(RECORDS TO USE begins)
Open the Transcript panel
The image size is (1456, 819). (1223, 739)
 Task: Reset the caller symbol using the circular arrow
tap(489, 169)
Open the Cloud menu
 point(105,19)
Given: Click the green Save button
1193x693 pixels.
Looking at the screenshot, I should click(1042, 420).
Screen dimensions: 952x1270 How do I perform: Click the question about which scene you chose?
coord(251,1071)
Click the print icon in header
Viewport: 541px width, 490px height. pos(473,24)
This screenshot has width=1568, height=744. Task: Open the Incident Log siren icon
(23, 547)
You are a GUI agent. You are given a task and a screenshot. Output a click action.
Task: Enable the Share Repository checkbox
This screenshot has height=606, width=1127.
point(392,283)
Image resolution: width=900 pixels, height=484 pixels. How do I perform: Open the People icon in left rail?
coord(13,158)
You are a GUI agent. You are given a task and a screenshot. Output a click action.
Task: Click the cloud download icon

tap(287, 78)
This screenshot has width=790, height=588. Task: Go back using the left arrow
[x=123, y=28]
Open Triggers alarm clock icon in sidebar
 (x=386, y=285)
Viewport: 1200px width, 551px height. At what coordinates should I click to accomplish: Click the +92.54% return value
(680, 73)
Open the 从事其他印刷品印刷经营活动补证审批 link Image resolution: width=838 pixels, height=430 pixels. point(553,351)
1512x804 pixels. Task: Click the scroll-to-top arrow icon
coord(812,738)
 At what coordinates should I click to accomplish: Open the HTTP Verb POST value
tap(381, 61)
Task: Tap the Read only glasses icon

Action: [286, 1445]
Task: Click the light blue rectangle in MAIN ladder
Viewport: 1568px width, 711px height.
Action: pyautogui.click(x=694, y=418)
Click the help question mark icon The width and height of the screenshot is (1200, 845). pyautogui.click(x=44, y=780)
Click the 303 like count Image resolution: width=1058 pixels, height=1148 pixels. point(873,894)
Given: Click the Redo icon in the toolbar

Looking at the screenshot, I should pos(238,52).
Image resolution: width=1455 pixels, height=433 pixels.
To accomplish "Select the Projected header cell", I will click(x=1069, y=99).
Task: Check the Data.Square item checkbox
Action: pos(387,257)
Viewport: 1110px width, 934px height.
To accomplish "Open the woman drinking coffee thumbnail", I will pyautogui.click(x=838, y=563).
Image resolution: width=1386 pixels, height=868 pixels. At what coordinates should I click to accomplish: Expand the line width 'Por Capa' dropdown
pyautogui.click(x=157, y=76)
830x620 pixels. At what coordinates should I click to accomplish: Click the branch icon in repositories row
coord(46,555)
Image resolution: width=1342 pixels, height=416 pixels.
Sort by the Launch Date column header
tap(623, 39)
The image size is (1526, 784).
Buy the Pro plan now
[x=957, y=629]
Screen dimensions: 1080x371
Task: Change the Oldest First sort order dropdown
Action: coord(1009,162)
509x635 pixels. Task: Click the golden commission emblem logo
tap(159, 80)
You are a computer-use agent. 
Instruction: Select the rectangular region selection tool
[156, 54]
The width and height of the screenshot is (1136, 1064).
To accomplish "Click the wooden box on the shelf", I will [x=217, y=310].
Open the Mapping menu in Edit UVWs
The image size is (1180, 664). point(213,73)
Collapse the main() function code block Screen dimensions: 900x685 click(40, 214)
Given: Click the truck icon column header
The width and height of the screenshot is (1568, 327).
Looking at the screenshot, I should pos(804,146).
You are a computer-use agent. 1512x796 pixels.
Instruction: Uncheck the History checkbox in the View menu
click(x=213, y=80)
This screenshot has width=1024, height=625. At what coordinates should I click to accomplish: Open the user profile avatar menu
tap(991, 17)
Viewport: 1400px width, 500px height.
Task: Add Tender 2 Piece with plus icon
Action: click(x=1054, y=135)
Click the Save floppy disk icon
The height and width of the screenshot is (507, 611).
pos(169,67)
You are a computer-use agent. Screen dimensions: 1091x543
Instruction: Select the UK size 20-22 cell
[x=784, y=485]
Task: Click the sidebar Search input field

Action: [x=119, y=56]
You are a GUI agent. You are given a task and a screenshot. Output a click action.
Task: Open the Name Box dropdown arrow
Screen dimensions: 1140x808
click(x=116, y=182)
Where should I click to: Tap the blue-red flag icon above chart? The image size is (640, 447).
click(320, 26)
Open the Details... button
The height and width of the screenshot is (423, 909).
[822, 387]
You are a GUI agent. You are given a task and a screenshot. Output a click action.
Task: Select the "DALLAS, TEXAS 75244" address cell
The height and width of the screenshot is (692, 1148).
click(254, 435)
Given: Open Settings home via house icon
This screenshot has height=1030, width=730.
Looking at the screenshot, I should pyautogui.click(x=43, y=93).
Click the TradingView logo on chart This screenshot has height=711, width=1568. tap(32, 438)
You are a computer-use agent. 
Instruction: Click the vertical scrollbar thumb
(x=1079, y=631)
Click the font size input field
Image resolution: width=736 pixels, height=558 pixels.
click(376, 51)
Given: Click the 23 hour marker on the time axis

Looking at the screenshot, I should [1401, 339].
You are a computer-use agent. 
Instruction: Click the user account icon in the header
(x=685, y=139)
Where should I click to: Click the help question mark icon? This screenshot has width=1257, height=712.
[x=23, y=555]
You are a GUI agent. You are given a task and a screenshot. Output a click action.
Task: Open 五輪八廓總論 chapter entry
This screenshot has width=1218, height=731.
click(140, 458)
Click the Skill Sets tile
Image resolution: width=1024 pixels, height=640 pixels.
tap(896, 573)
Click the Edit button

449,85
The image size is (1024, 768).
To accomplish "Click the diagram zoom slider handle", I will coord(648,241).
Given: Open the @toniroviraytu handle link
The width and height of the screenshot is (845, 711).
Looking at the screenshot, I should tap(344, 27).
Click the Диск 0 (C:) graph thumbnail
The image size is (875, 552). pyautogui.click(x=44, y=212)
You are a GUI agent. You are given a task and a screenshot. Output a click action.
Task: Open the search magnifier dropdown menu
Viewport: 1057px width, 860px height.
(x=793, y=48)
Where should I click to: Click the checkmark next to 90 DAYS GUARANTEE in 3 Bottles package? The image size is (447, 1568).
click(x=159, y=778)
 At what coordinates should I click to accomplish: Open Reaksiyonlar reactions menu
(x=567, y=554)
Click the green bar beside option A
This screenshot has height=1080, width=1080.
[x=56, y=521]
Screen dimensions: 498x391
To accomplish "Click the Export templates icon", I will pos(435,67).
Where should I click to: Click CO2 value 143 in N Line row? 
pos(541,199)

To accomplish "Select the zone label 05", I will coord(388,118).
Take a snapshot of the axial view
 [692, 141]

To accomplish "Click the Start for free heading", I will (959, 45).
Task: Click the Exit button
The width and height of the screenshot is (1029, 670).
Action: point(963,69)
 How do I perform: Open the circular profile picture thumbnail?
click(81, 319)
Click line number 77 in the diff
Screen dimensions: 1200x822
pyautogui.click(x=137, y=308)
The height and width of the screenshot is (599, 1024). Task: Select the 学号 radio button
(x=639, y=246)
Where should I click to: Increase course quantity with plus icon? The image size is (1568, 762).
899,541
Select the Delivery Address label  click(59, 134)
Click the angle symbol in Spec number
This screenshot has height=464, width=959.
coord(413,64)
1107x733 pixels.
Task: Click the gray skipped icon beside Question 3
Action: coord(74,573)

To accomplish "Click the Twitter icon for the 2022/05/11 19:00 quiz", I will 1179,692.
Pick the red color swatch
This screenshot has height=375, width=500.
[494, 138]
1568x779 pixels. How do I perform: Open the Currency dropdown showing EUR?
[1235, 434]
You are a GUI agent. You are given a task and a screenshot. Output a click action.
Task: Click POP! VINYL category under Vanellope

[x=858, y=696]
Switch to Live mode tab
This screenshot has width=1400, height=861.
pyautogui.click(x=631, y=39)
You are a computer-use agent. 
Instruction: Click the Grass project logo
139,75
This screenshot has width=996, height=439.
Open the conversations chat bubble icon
(RECORDS TO USE ends)
- WORK TO BE COMPLETED
Output all entries again exactly; no line may be altered.

- RESPONSE
Open the Transcript panel
The image size is (1456, 819). (1223, 739)
 Task: Reset the caller symbol using the circular arrow
tap(489, 169)
Open the Cloud menu
 point(105,19)
Given: Click the green Save button
1193x693 pixels.
Looking at the screenshot, I should click(1042, 420).
Screen dimensions: 952x1270 How do I perform: Click the question about which scene you chose?
coord(251,1071)
Click the print icon in header
Viewport: 541px width, 490px height. pos(473,24)
This screenshot has width=1568, height=744. Task: Open the Incident Log siren icon
(23, 547)
You are a GUI agent. You are given a task and a screenshot. Output a click action.
Task: Enable the Share Repository checkbox
This screenshot has height=606, width=1127.
point(392,283)
Image resolution: width=900 pixels, height=484 pixels. How do I perform: Open the People icon in left rail?
coord(13,158)
You are a GUI agent. You are given a task and a screenshot. Output a click action.
Task: Click the cloud download icon

tap(287, 78)
This screenshot has width=790, height=588. Task: Go back using the left arrow
[x=123, y=28]
Open Triggers alarm clock icon in sidebar
 (x=386, y=285)
Viewport: 1200px width, 551px height. At what coordinates should I click to accomplish: Click the +92.54% return value
(680, 73)
Open the 从事其他印刷品印刷经营活动补证审批 link Image resolution: width=838 pixels, height=430 pixels. point(553,351)
1512x804 pixels. Task: Click the scroll-to-top arrow icon
coord(812,738)
 At what coordinates should I click to accomplish: Open the HTTP Verb POST value
tap(381, 61)
Task: Tap the Read only glasses icon

Action: [286, 1445]
Task: Click the light blue rectangle in MAIN ladder
Viewport: 1568px width, 711px height.
Action: pyautogui.click(x=694, y=418)
Click the help question mark icon The width and height of the screenshot is (1200, 845). pyautogui.click(x=44, y=780)
Click the 303 like count Image resolution: width=1058 pixels, height=1148 pixels. point(873,894)
Given: Click the Redo icon in the toolbar

Looking at the screenshot, I should pos(238,52).
Image resolution: width=1455 pixels, height=433 pixels.
To accomplish "Select the Projected header cell", I will click(x=1069, y=99).
Task: Check the Data.Square item checkbox
Action: pos(387,257)
Viewport: 1110px width, 934px height.
To accomplish "Open the woman drinking coffee thumbnail", I will pyautogui.click(x=838, y=563).
Image resolution: width=1386 pixels, height=868 pixels. At what coordinates should I click to accomplish: Expand the line width 'Por Capa' dropdown
pyautogui.click(x=157, y=76)
830x620 pixels. At what coordinates should I click to accomplish: Click the branch icon in repositories row
coord(46,555)
Image resolution: width=1342 pixels, height=416 pixels.
Sort by the Launch Date column header
tap(623, 39)
The image size is (1526, 784).
Buy the Pro plan now
[x=957, y=629]
Screen dimensions: 1080x371
Task: Change the Oldest First sort order dropdown
Action: coord(1009,162)
509x635 pixels. Task: Click the golden commission emblem logo
tap(159, 80)
You are a computer-use agent. 
Instruction: Select the rectangular region selection tool
[156, 54]
The width and height of the screenshot is (1136, 1064).
To accomplish "Click the wooden box on the shelf", I will [x=217, y=310].
Open the Mapping menu in Edit UVWs
The image size is (1180, 664). point(213,73)
Collapse the main() function code block Screen dimensions: 900x685 click(40, 214)
Given: Click the truck icon column header
The width and height of the screenshot is (1568, 327).
Looking at the screenshot, I should pos(804,146).
You are a computer-use agent. 1512x796 pixels.
Instruction: Uncheck the History checkbox in the View menu
click(x=213, y=80)
This screenshot has width=1024, height=625. At what coordinates should I click to accomplish: Open the user profile avatar menu
tap(991, 17)
Viewport: 1400px width, 500px height.
Task: Add Tender 2 Piece with plus icon
Action: click(x=1054, y=135)
Click the Save floppy disk icon
The height and width of the screenshot is (507, 611).
pos(169,67)
You are a computer-use agent. Screen dimensions: 1091x543
Instruction: Select the UK size 20-22 cell
[x=784, y=485]
Task: Click the sidebar Search input field

Action: [x=119, y=56]
You are a GUI agent. You are given a task and a screenshot. Output a click action.
Task: Open the Name Box dropdown arrow
Screen dimensions: 1140x808
click(x=116, y=182)
Where should I click to: Tap the blue-red flag icon above chart? The image size is (640, 447).
click(320, 26)
Open the Details... button
The height and width of the screenshot is (423, 909).
[822, 387]
You are a GUI agent. You are given a task and a screenshot. Output a click action.
Task: Select the "DALLAS, TEXAS 75244" address cell
The height and width of the screenshot is (692, 1148).
click(254, 435)
Given: Open Settings home via house icon
This screenshot has height=1030, width=730.
Looking at the screenshot, I should pyautogui.click(x=43, y=93).
Click the TradingView logo on chart This screenshot has height=711, width=1568. tap(32, 438)
You are a computer-use agent. 
Instruction: Click the vertical scrollbar thumb
(x=1079, y=631)
Click the font size input field
Image resolution: width=736 pixels, height=558 pixels.
click(376, 51)
Given: Click the 23 hour marker on the time axis

Looking at the screenshot, I should [1401, 339].
You are a computer-use agent. 
Instruction: Click the user account icon in the header
(x=685, y=139)
Where should I click to: Click the help question mark icon? This screenshot has width=1257, height=712.
[x=23, y=555]
You are a GUI agent. You are given a task and a screenshot. Output a click action.
Task: Open 五輪八廓總論 chapter entry
This screenshot has width=1218, height=731.
click(140, 458)
Click the Skill Sets tile
Image resolution: width=1024 pixels, height=640 pixels.
tap(896, 573)
Click the Edit button

449,85
The image size is (1024, 768).
To accomplish "Click the diagram zoom slider handle", I will coord(648,241).
Given: Open the @toniroviraytu handle link
The width and height of the screenshot is (845, 711).
Looking at the screenshot, I should tap(344, 27).
Click the Диск 0 (C:) graph thumbnail
The image size is (875, 552). pyautogui.click(x=44, y=212)
You are a GUI agent. You are given a task and a screenshot. Output a click action.
Task: Open the search magnifier dropdown menu
Viewport: 1057px width, 860px height.
(x=793, y=48)
Where should I click to: Click the checkmark next to 90 DAYS GUARANTEE in 3 Bottles package? The image size is (447, 1568).
click(x=159, y=778)
 At what coordinates should I click to accomplish: Open Reaksiyonlar reactions menu
(x=567, y=554)
Click the green bar beside option A
This screenshot has height=1080, width=1080.
[x=56, y=521]
Screen dimensions: 498x391
To accomplish "Click the Export templates icon", I will pos(435,67).
Where should I click to: Click CO2 value 143 in N Line row? 
pos(541,199)

To accomplish "Select the zone label 05", I will coord(388,118).
Take a snapshot of the axial view
 [692, 141]

To accomplish "Click the Start for free heading", I will (959, 45).
Task: Click the Exit button
The width and height of the screenshot is (1029, 670).
Action: point(963,69)
 How do I perform: Open the circular profile picture thumbnail?
click(81, 319)
Click line number 77 in the diff
Screen dimensions: 1200x822
pyautogui.click(x=137, y=308)
The height and width of the screenshot is (599, 1024). Task: Select the 学号 radio button
(x=639, y=246)
Where should I click to: Increase course quantity with plus icon? The image size is (1568, 762).
899,541
Select the Delivery Address label  click(59, 134)
Click the angle symbol in Spec number
This screenshot has height=464, width=959.
coord(413,64)
1107x733 pixels.
Task: Click the gray skipped icon beside Question 3
Action: coord(74,573)

To accomplish "Click the Twitter icon for the 2022/05/11 19:00 quiz", I will 1179,692.
Pick the red color swatch
This screenshot has height=375, width=500.
[494, 138]
1568x779 pixels. How do I perform: Open the Currency dropdown showing EUR?
[1235, 434]
You are a GUI agent. You are given a task and a screenshot. Output a click action.
Task: Click POP! VINYL category under Vanellope

[x=858, y=696]
Switch to Live mode tab
This screenshot has width=1400, height=861.
pyautogui.click(x=631, y=39)
You are a computer-use agent. 
Instruction: Click the Grass project logo
139,75
This screenshot has width=996, height=439.
Open the conversations chat bubble icon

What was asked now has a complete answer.